• _Records for the exercise_

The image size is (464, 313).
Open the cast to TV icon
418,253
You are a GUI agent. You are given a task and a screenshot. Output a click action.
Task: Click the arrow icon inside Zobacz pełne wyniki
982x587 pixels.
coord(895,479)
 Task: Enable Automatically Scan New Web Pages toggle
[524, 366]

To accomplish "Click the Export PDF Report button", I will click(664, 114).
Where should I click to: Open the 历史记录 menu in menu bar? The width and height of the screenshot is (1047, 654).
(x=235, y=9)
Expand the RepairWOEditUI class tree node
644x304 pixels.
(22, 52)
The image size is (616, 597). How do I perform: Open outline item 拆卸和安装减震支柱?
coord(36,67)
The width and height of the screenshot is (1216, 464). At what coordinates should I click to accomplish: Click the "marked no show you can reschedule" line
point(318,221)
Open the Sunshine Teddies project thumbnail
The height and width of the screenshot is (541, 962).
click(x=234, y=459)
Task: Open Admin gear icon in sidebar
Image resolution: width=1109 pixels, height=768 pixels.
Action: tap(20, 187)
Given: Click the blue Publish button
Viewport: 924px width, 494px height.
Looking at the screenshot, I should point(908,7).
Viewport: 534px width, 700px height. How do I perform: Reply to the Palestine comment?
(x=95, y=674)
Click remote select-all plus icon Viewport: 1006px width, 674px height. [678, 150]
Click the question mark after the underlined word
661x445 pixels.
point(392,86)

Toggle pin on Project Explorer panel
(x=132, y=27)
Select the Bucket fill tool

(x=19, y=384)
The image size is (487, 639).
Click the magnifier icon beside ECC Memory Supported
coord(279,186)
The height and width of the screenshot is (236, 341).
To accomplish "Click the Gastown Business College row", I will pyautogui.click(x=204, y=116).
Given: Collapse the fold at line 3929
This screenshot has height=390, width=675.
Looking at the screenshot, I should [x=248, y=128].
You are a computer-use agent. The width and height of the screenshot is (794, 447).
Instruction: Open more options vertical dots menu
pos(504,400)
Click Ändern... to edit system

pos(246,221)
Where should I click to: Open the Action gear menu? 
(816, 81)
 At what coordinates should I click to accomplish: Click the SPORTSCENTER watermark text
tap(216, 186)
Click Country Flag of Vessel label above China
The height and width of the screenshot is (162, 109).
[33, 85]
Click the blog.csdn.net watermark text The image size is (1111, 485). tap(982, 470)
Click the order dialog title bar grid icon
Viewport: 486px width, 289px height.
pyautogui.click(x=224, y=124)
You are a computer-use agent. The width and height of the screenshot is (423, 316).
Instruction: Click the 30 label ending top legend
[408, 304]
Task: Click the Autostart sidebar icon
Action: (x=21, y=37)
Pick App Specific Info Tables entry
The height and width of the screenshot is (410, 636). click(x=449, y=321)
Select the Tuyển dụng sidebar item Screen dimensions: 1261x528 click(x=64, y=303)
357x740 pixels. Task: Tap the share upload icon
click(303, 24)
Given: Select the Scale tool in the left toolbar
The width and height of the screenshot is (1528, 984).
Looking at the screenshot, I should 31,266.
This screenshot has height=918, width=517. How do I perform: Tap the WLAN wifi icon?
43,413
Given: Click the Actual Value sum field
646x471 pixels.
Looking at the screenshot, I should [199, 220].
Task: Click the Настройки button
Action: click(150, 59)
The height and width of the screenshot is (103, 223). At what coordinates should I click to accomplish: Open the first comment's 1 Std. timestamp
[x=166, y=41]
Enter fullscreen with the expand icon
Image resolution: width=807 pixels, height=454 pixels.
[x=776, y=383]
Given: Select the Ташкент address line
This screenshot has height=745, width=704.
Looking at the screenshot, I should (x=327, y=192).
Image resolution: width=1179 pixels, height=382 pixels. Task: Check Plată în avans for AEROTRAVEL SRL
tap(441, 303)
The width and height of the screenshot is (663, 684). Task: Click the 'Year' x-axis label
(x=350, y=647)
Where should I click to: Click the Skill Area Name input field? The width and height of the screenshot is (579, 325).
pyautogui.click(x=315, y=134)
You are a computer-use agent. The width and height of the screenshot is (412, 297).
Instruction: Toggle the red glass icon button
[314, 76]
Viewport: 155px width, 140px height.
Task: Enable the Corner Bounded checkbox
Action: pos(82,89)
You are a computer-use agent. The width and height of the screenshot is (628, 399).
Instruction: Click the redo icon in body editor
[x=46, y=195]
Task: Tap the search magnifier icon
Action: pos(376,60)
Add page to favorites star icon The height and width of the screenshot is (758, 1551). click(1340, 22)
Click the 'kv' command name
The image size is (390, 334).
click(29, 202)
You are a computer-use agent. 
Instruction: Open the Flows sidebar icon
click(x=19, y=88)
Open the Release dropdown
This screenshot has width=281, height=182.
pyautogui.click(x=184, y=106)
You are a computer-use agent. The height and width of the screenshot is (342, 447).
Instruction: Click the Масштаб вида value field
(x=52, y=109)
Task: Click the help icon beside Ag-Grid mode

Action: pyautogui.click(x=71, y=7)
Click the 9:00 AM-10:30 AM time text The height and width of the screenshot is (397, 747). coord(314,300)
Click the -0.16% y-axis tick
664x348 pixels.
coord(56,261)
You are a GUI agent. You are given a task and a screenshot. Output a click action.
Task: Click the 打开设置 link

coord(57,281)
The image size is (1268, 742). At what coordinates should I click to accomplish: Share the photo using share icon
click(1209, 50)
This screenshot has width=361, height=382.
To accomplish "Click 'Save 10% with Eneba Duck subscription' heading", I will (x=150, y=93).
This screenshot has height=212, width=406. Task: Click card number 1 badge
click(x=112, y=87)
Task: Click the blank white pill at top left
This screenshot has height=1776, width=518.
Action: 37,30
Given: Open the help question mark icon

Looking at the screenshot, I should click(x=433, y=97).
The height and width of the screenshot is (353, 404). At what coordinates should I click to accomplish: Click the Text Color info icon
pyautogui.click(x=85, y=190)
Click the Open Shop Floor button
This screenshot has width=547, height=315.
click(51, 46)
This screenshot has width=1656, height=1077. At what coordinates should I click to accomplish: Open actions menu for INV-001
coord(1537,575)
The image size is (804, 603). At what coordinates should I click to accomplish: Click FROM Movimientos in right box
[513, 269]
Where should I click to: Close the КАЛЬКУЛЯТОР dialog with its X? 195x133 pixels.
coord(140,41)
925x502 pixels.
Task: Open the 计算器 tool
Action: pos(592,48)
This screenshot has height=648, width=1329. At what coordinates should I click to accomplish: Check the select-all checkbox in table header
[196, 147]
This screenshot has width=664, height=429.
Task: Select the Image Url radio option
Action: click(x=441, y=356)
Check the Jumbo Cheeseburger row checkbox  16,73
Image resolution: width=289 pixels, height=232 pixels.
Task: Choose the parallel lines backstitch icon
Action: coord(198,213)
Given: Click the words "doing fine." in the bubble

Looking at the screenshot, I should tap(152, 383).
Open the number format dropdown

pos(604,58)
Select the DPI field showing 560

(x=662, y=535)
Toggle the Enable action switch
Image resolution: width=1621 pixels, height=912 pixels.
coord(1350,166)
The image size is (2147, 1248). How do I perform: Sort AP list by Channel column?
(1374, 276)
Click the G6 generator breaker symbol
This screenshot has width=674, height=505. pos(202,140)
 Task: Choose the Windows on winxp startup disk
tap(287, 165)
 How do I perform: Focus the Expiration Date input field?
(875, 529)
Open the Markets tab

• _Short task_
How many lines of the entries above contain the string "input"? Reply with the number alone.

• _Result below_
2